Toplumsal Barış İçin Gençlik Girişimi, "Dilimiz, kültürümüz, inancımız, özgürlüğümüz için barış istiyoruz" şiarıyla Ticaret ve Sanayi Odası’na çalıştay gerçekleştirdi. "Dilimiz, kültürümüz, inancımız, özgürlüğümüz için barıştan yanayız” pankartının asıldığı çalıştayda, Dersim Belediye Eş Başkanı Mehmet Ali Bul, DBP Dersim İl eş başkanları Ergin Doğru ve Leyla Akyıldız, HDP Dersim İl Eş Başkanı Fatma Kalsen, Bawer Kortik Gençlik Merkezi üyeleri, Eğitim-Sen Dersim Şube yöneticilerinin yanı sıra çok sayıda yurttaş bulundu. açılış konuşmasını yapan Toplumsal Barış için Gençlik Girişimi Eş Sözcüsü Eylem Çelik, barışın gitgide yükselerek boy gösterdiğini ifade ederek, barışın geçmişin nasihatı olduğunu geleceğe ise emanet olacağını belirtti.
‘Gençlerin ortak paydası gelecektir’
Bugün gençleri ortak noktada buluşturan noktanın gelecek olduğuna dikkat çeken Çelik, “Bir Dersimli genç ile Edirneli bir gencin ortak paydası gelecektir. Bu doğrultuda geleceğimizin özgürlük umuduyla yeşermesi için her rengin, dilin, inancın, kültürün, kimliğin özgürce kendini ifade edeceği ve aynı zamanda birlik, beraberlik ve dayanışma üçgenini sahipleneceği geleceğin inşası için bu yola çıktık” dedi.

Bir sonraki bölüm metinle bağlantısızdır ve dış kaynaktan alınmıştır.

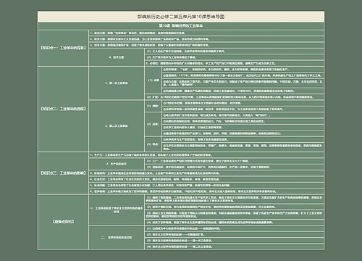The image size is (362, 261).
Task: Click the (1) 原因 cell under 第二次工业革命
Action: click(153, 106)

Çelik’in açılış konuşmasının ardından Sosyolog Özlem Uç Çiçek tarafından hazırlanıp sunulan “Toplum Nedir? Toplumsal Barış Nedir?” konulu sinevizyon gösterimi gerçekleştirildi.

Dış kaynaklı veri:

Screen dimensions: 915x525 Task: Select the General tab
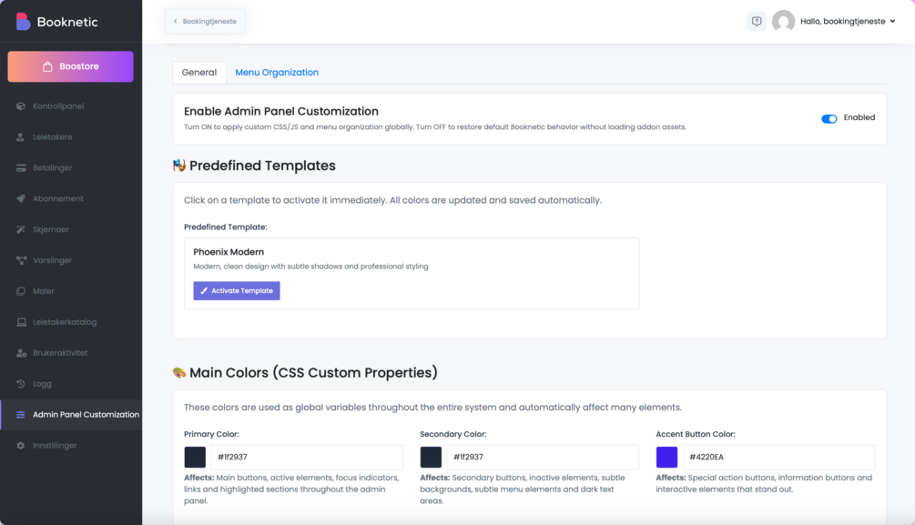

‘Genç başladık genç bitireceğiz’
Daha sonra DBP Eş Genel Başkanı Emine Ayna’nın gönderildiği mektup okundu. Mektupta şunlara yer verildi: “Rojavaszı, Kobanêsiz bir çözüm çözüm değil aksine tarih boyunca gerici zihniyetin yaptığı gibi Kürt halkını tekrar tekrar yok sayma girişimidir. Bugün Kürdistan’da ve Türkiye’de bir barış olacaksa eğer bu barışın adı onurlu ve eşit koşullarda olmalıdır. Toplumsal bir barışın inşası için bir araya gelen tüm gençleri selamlıyoruz. Kürt Halk Önderi Sayın Abdullah Öcalan’ın da dediği gibi ‘Genç başladık genç bitireceğiz’”
Ayna’nın mektubunun ardından konuşan Toplumsal Barış için Gençlik Girişimi Eş Sözcüsü Ferhat Güven, “Bugün burada bir arada olurken şunu belirtmek istiyoruz; eğer çözüm süreci devam ediyorsa bizler çözüm sürecinde artık pratik adımlar atılması istiyoruz” diye ifade etti.Bawer Kortik Gençlik ve Kültür Merkezi Eş Başkanı Makbule Songer ise, Kürdistan coğrafyasının yüzyıllardır barışa ve direnişe hakim olduğunu, bundan sonraki zamanlarda da hakim olmaya devam edeceğini belirtti. Gençlerin her zaman geleceği haykırdığını söyleyen Songer, “Devam eden çözüm süreciyle birlikte kendi kültürümüzü ve öz değerlerimizi yaşamak istiyoruz” dedi.
‘Barışın savaşı verilmelidir’
Kısa bir konuşma yapan Dersim Belediye Eş Başkanı Mehmet Ali Bul’un ardından konuşan DBP Dersim İl Eş Başkanı Ergin Doğru ise, barışın savaşını vermeden barışın gelmesinin çok mümkün olmadığını dile getirerek, Türkiye ve Türkiye gibi ülkelerde barışın emperyalistlerin politikasının bir gereği olduğunu ve kavuşulmasının basit olmadığını aktardı. Türkiye’de barışı savunmanın çok daha anlamlı ve değerli olduğuna dikkat çeken Doğru, “Türkiye Kürdistan bölgesi üzerinden baktığınız zaman genel olarak politikaların birebir uygulanma ve pratik alanıdır. Türkiye’de ciddi anlamda değişim dönüşüm sağlanabilirse bütün bölgelerin kaderlerini de değiştirebilir” şeklinde konuştu.
Konuşmaların ardından sonuç bildirgesini okuyan Barış için Gençlik Girişimi Eş Sözcüsü Ferhat Güven, Dersim isminin iade edilmesi, Dersim’de yapımı devam eden ve planlanan baraj ve HES projelerinin iptal edilmesi, yapımı devam eden karakol ve kalekolların iptal edilmesi, Seyid Rıza ve arkadaşlarının mezar yerlerinin açıklanması, Dersim soykırımının tanınması, Kürt ve Alevi açılımında pratik adımlar atılması gerektiğini belirtti.